▶ **Stated goal**
Quote each line of the data below word for word, and leave the pictures out of your answer.

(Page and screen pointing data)

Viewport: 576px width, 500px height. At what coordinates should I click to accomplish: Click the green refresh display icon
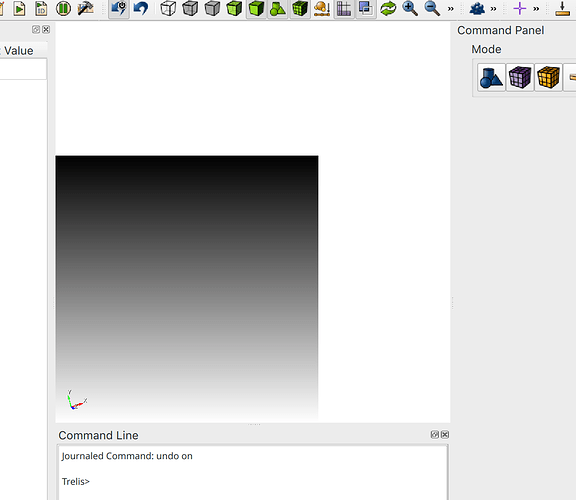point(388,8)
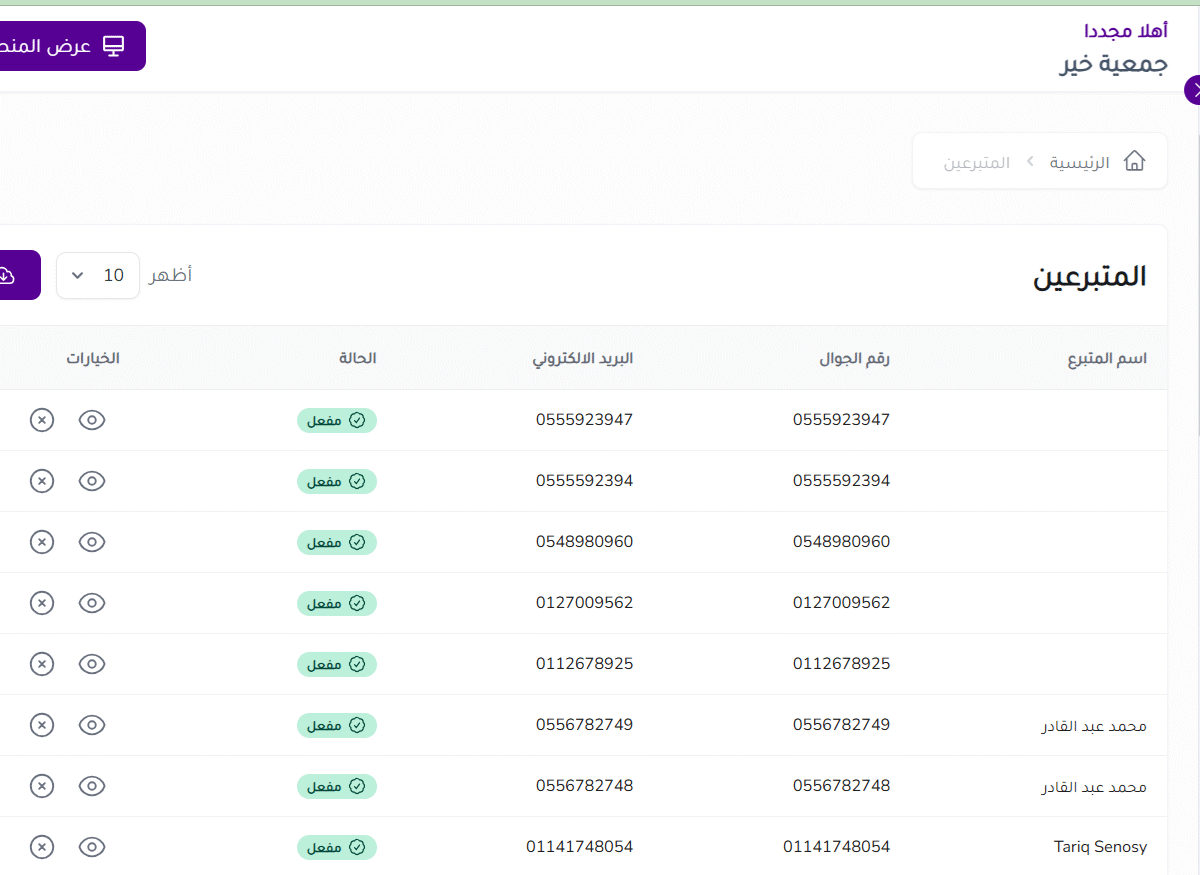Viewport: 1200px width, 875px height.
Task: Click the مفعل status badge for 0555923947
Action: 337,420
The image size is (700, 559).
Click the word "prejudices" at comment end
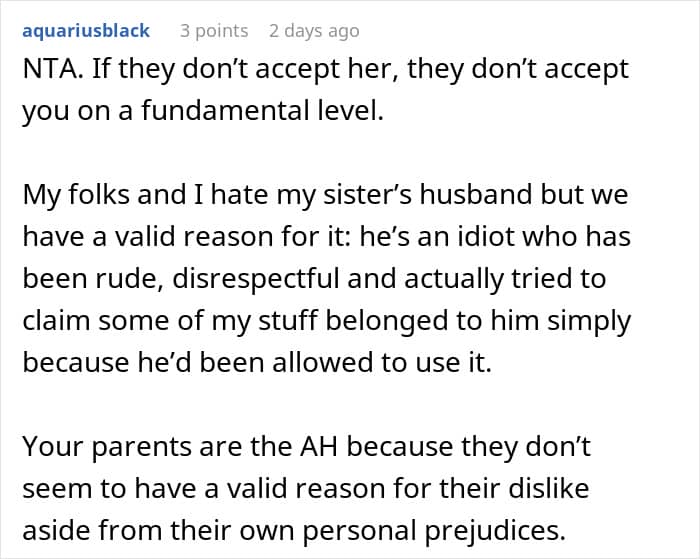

▶ **Solution below**
Viewport: 576px width, 500px height. At what coordinates should I click to accomplish: Click the green refresh display icon
point(388,8)
Viewport: 1200px width, 875px height.
Task: Click the مفعل status badge for 0555923947
Action: 337,420
The image size is (700, 559).
Click the word "prejudices" at comment end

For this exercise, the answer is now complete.